**WHAT YOU WILL DO**:
Duplicate all of the lines below word for word.

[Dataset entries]
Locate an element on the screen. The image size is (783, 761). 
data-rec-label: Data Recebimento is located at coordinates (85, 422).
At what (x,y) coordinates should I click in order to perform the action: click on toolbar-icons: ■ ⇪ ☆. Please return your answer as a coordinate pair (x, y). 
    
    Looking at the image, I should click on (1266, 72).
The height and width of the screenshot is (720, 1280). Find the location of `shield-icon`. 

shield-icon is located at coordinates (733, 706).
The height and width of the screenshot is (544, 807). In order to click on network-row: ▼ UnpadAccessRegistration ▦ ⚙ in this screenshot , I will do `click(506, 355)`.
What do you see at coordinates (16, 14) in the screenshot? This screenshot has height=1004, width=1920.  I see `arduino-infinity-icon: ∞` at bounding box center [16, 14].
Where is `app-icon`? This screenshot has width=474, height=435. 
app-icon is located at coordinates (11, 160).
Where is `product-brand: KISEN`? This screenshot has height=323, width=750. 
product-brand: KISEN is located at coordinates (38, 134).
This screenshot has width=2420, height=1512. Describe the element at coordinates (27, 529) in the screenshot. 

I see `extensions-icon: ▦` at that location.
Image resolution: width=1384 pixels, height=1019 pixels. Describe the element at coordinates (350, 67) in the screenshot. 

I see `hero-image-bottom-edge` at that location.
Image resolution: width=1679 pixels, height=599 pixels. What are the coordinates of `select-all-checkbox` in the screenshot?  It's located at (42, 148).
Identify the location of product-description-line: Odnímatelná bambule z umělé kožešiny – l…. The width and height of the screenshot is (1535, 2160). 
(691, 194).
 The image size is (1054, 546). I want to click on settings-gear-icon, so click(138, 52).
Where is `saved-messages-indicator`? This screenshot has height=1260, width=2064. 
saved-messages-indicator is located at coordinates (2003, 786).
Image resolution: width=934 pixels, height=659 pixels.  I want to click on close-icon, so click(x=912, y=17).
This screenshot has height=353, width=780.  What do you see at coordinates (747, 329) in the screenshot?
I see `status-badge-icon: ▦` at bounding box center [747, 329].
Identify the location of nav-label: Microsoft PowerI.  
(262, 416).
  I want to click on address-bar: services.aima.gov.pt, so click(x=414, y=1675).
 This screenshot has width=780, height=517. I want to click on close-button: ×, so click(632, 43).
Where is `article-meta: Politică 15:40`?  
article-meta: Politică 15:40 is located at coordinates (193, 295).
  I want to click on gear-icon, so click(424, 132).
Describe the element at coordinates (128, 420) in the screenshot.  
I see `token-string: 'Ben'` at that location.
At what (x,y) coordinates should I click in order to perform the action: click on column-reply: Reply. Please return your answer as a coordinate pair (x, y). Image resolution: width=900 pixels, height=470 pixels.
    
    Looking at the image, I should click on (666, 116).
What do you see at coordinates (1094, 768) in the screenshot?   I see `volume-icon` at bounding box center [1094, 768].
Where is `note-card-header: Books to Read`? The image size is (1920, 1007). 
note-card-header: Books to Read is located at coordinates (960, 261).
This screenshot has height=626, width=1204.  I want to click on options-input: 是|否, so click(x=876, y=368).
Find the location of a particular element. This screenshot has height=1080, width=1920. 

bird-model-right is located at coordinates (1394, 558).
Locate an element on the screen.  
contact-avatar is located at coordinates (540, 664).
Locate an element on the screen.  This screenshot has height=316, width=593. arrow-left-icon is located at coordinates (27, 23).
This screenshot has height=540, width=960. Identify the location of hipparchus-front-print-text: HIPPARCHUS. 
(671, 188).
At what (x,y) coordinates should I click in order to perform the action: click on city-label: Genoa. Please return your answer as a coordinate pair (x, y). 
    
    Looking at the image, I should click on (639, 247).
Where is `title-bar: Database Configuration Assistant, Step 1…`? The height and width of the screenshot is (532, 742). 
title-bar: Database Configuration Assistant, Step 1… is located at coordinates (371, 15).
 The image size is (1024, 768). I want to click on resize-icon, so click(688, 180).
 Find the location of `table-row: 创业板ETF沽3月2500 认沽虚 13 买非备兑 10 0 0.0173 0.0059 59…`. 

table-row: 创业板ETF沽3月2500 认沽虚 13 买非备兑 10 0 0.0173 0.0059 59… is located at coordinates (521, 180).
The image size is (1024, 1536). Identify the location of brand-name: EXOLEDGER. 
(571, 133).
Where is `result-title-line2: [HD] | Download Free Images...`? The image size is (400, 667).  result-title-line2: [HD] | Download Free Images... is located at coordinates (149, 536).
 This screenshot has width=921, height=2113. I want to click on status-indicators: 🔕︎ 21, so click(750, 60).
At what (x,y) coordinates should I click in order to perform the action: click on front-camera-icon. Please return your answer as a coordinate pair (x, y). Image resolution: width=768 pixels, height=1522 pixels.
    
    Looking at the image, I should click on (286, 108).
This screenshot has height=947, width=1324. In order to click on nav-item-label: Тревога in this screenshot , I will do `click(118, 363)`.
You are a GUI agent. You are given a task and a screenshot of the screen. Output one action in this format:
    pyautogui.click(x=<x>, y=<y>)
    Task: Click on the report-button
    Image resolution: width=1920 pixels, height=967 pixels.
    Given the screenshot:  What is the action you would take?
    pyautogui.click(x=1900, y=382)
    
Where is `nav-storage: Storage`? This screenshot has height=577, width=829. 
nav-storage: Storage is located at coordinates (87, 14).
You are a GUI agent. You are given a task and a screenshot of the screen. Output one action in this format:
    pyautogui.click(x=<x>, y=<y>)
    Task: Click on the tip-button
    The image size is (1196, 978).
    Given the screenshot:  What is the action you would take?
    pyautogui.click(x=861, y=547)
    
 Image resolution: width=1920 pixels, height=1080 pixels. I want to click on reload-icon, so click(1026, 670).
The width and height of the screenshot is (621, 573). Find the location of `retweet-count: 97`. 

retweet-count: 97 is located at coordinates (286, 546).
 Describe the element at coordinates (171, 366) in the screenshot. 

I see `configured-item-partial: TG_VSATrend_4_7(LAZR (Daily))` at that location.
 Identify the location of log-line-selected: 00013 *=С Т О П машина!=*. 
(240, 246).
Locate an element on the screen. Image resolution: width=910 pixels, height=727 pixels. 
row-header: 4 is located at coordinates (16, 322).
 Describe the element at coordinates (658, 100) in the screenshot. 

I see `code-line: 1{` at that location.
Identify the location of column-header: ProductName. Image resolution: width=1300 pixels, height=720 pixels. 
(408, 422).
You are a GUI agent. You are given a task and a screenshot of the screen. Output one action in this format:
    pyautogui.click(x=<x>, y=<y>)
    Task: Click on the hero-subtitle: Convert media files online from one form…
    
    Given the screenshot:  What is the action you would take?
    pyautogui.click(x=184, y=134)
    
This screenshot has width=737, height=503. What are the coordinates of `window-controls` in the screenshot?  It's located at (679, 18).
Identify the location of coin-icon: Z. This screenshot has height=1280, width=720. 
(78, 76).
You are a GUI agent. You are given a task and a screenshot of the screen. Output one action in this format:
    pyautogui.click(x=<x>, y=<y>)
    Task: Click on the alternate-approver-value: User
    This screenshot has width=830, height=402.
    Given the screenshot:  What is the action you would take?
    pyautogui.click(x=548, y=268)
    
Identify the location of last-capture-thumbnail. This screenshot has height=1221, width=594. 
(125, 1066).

**EXPECTED OUTPUT**:
Locate an element on the screen. The image size is (783, 761). 
data-rec-label: Data Recebimento is located at coordinates (85, 422).
At what (x,y) coordinates should I click in order to perform the action: click on toolbar-icons: ■ ⇪ ☆. Please return your answer as a coordinate pair (x, y). 
    
    Looking at the image, I should click on (1266, 72).
The height and width of the screenshot is (720, 1280). Find the location of `shield-icon`. 

shield-icon is located at coordinates (733, 706).
The height and width of the screenshot is (544, 807). In order to click on network-row: ▼ UnpadAccessRegistration ▦ ⚙ in this screenshot , I will do `click(506, 355)`.
What do you see at coordinates (16, 14) in the screenshot? This screenshot has height=1004, width=1920.  I see `arduino-infinity-icon: ∞` at bounding box center [16, 14].
Where is `app-icon`? This screenshot has width=474, height=435. 
app-icon is located at coordinates (11, 160).
Where is `product-brand: KISEN`? This screenshot has height=323, width=750. 
product-brand: KISEN is located at coordinates (38, 134).
This screenshot has width=2420, height=1512. Describe the element at coordinates (27, 529) in the screenshot. 

I see `extensions-icon: ▦` at that location.
Image resolution: width=1384 pixels, height=1019 pixels. Describe the element at coordinates (350, 67) in the screenshot. 

I see `hero-image-bottom-edge` at that location.
Image resolution: width=1679 pixels, height=599 pixels. What are the coordinates of `select-all-checkbox` in the screenshot?  It's located at (42, 148).
Identify the location of product-description-line: Odnímatelná bambule z umělé kožešiny – l…. The width and height of the screenshot is (1535, 2160). 
(691, 194).
 The image size is (1054, 546). I want to click on settings-gear-icon, so click(138, 52).
Where is `saved-messages-indicator`? This screenshot has height=1260, width=2064. 
saved-messages-indicator is located at coordinates (2003, 786).
Image resolution: width=934 pixels, height=659 pixels.  I want to click on close-icon, so click(x=912, y=17).
This screenshot has height=353, width=780.  What do you see at coordinates (747, 329) in the screenshot?
I see `status-badge-icon: ▦` at bounding box center [747, 329].
Identify the location of nav-label: Microsoft PowerI.  
(262, 416).
  I want to click on address-bar: services.aima.gov.pt, so click(x=414, y=1675).
 This screenshot has width=780, height=517. I want to click on close-button: ×, so click(632, 43).
Where is `article-meta: Politică 15:40`?  
article-meta: Politică 15:40 is located at coordinates (193, 295).
  I want to click on gear-icon, so click(424, 132).
Describe the element at coordinates (128, 420) in the screenshot.  
I see `token-string: 'Ben'` at that location.
At what (x,y) coordinates should I click in order to perform the action: click on column-reply: Reply. Please return your answer as a coordinate pair (x, y). Image resolution: width=900 pixels, height=470 pixels.
    
    Looking at the image, I should click on (666, 116).
What do you see at coordinates (1094, 768) in the screenshot?   I see `volume-icon` at bounding box center [1094, 768].
Where is `note-card-header: Books to Read`? The image size is (1920, 1007). 
note-card-header: Books to Read is located at coordinates (960, 261).
This screenshot has height=626, width=1204.  I want to click on options-input: 是|否, so click(x=876, y=368).
Find the location of a particular element. This screenshot has height=1080, width=1920. 

bird-model-right is located at coordinates (1394, 558).
Locate an element on the screen.  
contact-avatar is located at coordinates (540, 664).
Locate an element on the screen.  This screenshot has height=316, width=593. arrow-left-icon is located at coordinates (27, 23).
This screenshot has height=540, width=960. Identify the location of hipparchus-front-print-text: HIPPARCHUS. 
(671, 188).
At what (x,y) coordinates should I click in order to perform the action: click on city-label: Genoa. Please return your answer as a coordinate pair (x, y). 
    
    Looking at the image, I should click on (639, 247).
Where is `title-bar: Database Configuration Assistant, Step 1…`? The height and width of the screenshot is (532, 742). 
title-bar: Database Configuration Assistant, Step 1… is located at coordinates (371, 15).
 The image size is (1024, 768). I want to click on resize-icon, so click(688, 180).
 Find the location of `table-row: 创业板ETF沽3月2500 认沽虚 13 买非备兑 10 0 0.0173 0.0059 59…`. 

table-row: 创业板ETF沽3月2500 认沽虚 13 买非备兑 10 0 0.0173 0.0059 59… is located at coordinates (521, 180).
The image size is (1024, 1536). Identify the location of brand-name: EXOLEDGER. 
(571, 133).
Where is `result-title-line2: [HD] | Download Free Images...`? The image size is (400, 667).  result-title-line2: [HD] | Download Free Images... is located at coordinates (149, 536).
 This screenshot has width=921, height=2113. I want to click on status-indicators: 🔕︎ 21, so click(750, 60).
At what (x,y) coordinates should I click in order to perform the action: click on front-camera-icon. Please return your answer as a coordinate pair (x, y). Image resolution: width=768 pixels, height=1522 pixels.
    
    Looking at the image, I should click on (286, 108).
This screenshot has height=947, width=1324. In order to click on nav-item-label: Тревога in this screenshot , I will do `click(118, 363)`.
You are a GUI agent. You are given a task and a screenshot of the screen. Output one action in this format:
    pyautogui.click(x=<x>, y=<y>)
    Task: Click on the report-button
    Image resolution: width=1920 pixels, height=967 pixels.
    Given the screenshot:  What is the action you would take?
    pyautogui.click(x=1900, y=382)
    
Where is `nav-storage: Storage`? This screenshot has height=577, width=829. 
nav-storage: Storage is located at coordinates (87, 14).
You are a GUI agent. You are given a task and a screenshot of the screen. Output one action in this format:
    pyautogui.click(x=<x>, y=<y>)
    Task: Click on the tip-button
    The image size is (1196, 978).
    Given the screenshot:  What is the action you would take?
    pyautogui.click(x=861, y=547)
    
 Image resolution: width=1920 pixels, height=1080 pixels. I want to click on reload-icon, so click(1026, 670).
The width and height of the screenshot is (621, 573). Find the location of `retweet-count: 97`. 

retweet-count: 97 is located at coordinates (286, 546).
 Describe the element at coordinates (171, 366) in the screenshot. 

I see `configured-item-partial: TG_VSATrend_4_7(LAZR (Daily))` at that location.
 Identify the location of log-line-selected: 00013 *=С Т О П машина!=*. 
(240, 246).
Locate an element on the screen. Image resolution: width=910 pixels, height=727 pixels. 
row-header: 4 is located at coordinates (16, 322).
 Describe the element at coordinates (658, 100) in the screenshot. 

I see `code-line: 1{` at that location.
Identify the location of column-header: ProductName. Image resolution: width=1300 pixels, height=720 pixels. 
(408, 422).
You are a GUI agent. You are given a task and a screenshot of the screen. Output one action in this format:
    pyautogui.click(x=<x>, y=<y>)
    Task: Click on the hero-subtitle: Convert media files online from one form…
    
    Given the screenshot:  What is the action you would take?
    pyautogui.click(x=184, y=134)
    
This screenshot has width=737, height=503. What are the coordinates of `window-controls` in the screenshot?  It's located at (679, 18).
Identify the location of coin-icon: Z. This screenshot has height=1280, width=720. 
(78, 76).
You are a GUI agent. You are given a task and a screenshot of the screen. Output one action in this format:
    pyautogui.click(x=<x>, y=<y>)
    Task: Click on the alternate-approver-value: User
    This screenshot has width=830, height=402.
    Given the screenshot:  What is the action you would take?
    pyautogui.click(x=548, y=268)
    
Identify the location of last-capture-thumbnail. This screenshot has height=1221, width=594. 
(125, 1066).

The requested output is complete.